The Carpathians is one of Europe’s last great wilderness areas, with exceptional biodiversity, rich in numbers, and tracts of old forest, across which roams one of the most important large carnivore populations of the continent. 

Among these ancient forests are the tracks used by the wildlife, possibly for centuries, to walk across the Carpathian, which spans over seven countries.  This landscape, which spreads over 200,000 km2, starts in the northeast of the Czech Republic, crosses across the Slovak Republic, southern Poland, eastern Hungary as well as the west of Ukraine, and almost all of Romania, and ends in the eastern part of Serbia. 

Landscapes, like the Carpathians, are essential for the survival of wildlife, such as brown bears, wolves, and Eurasian lynxes, which flourish in large spats of area. The movement of wildlife from one place to another has been part of their evolutionary mechanism, which ensures access to more food, mate, and other resources; marking territories; and eliminating competition for resources.

####################

GOAL
Reproduce the stretch of the Carpathians text from "Landscapes, like the" through "competition for resources.".

####################

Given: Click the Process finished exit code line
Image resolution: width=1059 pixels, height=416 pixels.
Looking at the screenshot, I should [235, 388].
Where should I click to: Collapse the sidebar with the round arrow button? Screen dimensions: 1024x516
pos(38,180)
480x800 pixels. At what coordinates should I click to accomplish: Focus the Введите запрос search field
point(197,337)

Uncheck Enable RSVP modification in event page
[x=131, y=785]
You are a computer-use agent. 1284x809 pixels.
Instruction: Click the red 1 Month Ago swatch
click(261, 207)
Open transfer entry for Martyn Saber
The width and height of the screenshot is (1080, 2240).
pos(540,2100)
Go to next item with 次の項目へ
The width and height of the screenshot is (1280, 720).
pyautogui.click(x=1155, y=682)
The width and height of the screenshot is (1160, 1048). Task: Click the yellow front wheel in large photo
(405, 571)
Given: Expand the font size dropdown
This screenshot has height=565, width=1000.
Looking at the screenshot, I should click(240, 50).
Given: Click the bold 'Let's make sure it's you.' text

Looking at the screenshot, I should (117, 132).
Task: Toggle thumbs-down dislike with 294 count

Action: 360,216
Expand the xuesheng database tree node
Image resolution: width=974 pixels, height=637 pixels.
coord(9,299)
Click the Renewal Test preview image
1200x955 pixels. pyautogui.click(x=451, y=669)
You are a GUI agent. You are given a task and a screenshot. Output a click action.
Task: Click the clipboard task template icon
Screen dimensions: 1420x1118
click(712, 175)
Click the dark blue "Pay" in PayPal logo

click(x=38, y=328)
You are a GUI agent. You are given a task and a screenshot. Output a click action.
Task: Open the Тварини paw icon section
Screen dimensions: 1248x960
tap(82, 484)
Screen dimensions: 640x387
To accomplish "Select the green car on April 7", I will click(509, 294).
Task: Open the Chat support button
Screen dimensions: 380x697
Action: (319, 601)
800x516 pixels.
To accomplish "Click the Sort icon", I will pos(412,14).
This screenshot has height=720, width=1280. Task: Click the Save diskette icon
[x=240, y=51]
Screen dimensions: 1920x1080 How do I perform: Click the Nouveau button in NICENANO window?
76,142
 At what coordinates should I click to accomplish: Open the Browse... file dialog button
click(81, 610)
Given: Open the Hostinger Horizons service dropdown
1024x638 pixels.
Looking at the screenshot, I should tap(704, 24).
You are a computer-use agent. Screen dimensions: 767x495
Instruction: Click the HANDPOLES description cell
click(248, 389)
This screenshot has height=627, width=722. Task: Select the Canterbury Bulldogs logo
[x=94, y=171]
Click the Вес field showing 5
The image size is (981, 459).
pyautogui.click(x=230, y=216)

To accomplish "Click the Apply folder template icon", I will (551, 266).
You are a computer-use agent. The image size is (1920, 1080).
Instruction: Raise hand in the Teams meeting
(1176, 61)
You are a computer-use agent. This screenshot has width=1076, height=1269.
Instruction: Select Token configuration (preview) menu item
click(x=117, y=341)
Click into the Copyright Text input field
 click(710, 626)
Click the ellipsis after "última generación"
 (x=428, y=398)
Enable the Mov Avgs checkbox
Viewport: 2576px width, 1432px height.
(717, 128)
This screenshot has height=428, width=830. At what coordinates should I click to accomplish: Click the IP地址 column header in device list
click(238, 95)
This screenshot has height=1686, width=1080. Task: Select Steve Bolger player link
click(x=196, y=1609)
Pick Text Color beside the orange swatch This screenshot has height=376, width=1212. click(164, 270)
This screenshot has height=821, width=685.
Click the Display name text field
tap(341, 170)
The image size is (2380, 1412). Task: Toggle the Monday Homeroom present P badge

####################

FULL OUTPUT
Landscapes, like the Carpathians, are essential for the survival of wildlife, such as brown bears, wolves, and Eurasian lynxes, which flourish in large spats of area. The movement of wildlife from one place to another has been part of their evolutionary mechanism, which ensures access to more food, mate, and other resources; marking territories; and eliminating competition for resources.